Il Complesso Barocco
© DR


Georg Friedrich Haendel

Tolomeo, Rè d’Egitto
(Ptolémée, roi d’Égypte)


Sonia Prina, Tolomeo
Anna Bonitatibus, Elisa
Karina Gauvin, Seleuce
Vito Priante, Araspe
Romina Basso, Alessandro

Il Complesso Barocco
Alan Curtis, direction

Paris, Théâtre des Champs Elysées
4 Avril 2008

Un baroque complexé ?


Avec quelques différences dans la distribution, revoici ce Ptolémée qu’Alan Curtis vient de sortir chez Archiv (*). Toutefois, les options interprétatives étaient parfois sensiblement différentes, et le concert, bien qu’inégal, a surtout marqué les esprits par un troisième acte qui frisait le sublime.
Mais revenons d’abord à nos moutons du King’s Theatre, où l’œuvre fut créée le 30 avril 1728. Haendel est alors dans une mauvaise passe, devant ses concurrents de l’Opéra de la Noblesse, et son castrat vedette Senesino s’apprête à la quitter après la saison. Tolomeo ne parviendra pas à sauver la mise. La faute d’abord au librettiste Nicola Francesco Haym qui, reprenant un livret de Capece écrit pour Scarlatti, démembre une intrigue déjà passablement incompréhensible où les déguisements et les retournements abondent. La faute ensuite au « Caro Sassonne », qui, s’il signe une partition de qualité, ne renouvelle pas les expérimentations orchestrales ou structurelles que l’on peut trouver dans un Orlando ou un Giulio Cesare, l’aria a due "Dite, che fà" du deuxième acte exceptée.
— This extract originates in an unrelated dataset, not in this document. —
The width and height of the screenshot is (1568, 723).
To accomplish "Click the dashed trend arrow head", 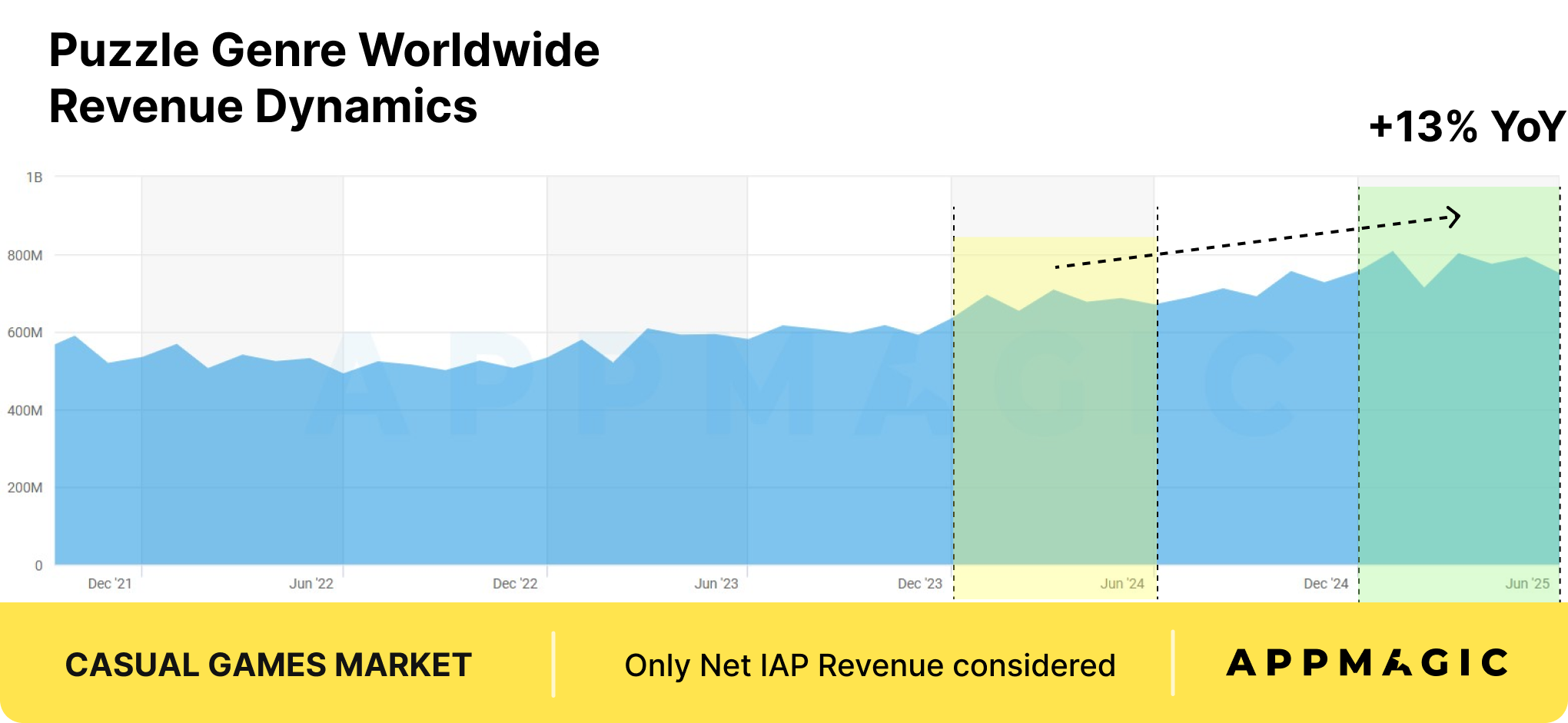I will pos(1452,217).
Ce Tolomeo souffre donc dès le départ d'un double handicap : ni ravissant pour les oreilles, ni captivant par son intrigue, l'œuvre se situe dans la constellation du milieu de la quarantaine d'opéras seria du compositeur.
L'équipe des solistes, particulièrement convaincante, sauve le concert de l'ennui potentiel. Elle paraît même plus adéquate que la distribution au disque (Archiv) grâce à un meilleur casting dramatique : Sonia Prina campe un Tolomeo plus masculin qu’Ann Hallenberg et, après quelques temps d'échauffement, livre toute sa science du chant dans deux magnifiques airs "Tiranni miei pensieri" et l'air de suicide "Stille amare, già vi sento". Karina Gauvin a paru un peu fatiguée : les articulations sont soignées, la diction impeccable, mais les aigus tirés, la couleur assez plate et des récitatifs un peu terne (même dans le "Senza il suo bene la tortorella") ont étonné de la part de la canadienne habituellement plus investie. L'Elisa d'Anna Bonitatibus, vocalement chatoyante, a été chaque fois très justement plébiscitée par le public. Son art de la couleur et sa rafraîchissante espièglerie ont apporté de la vie à une histoire relativement insipide. Enfin, l'Araspe de Vito Priante était nettement plus crédible que le doux Spagnoli dans son rôle de méchant conspirateur, tandis que l'alto Romina Basso s'est révélée appliquée mais trop en retrait.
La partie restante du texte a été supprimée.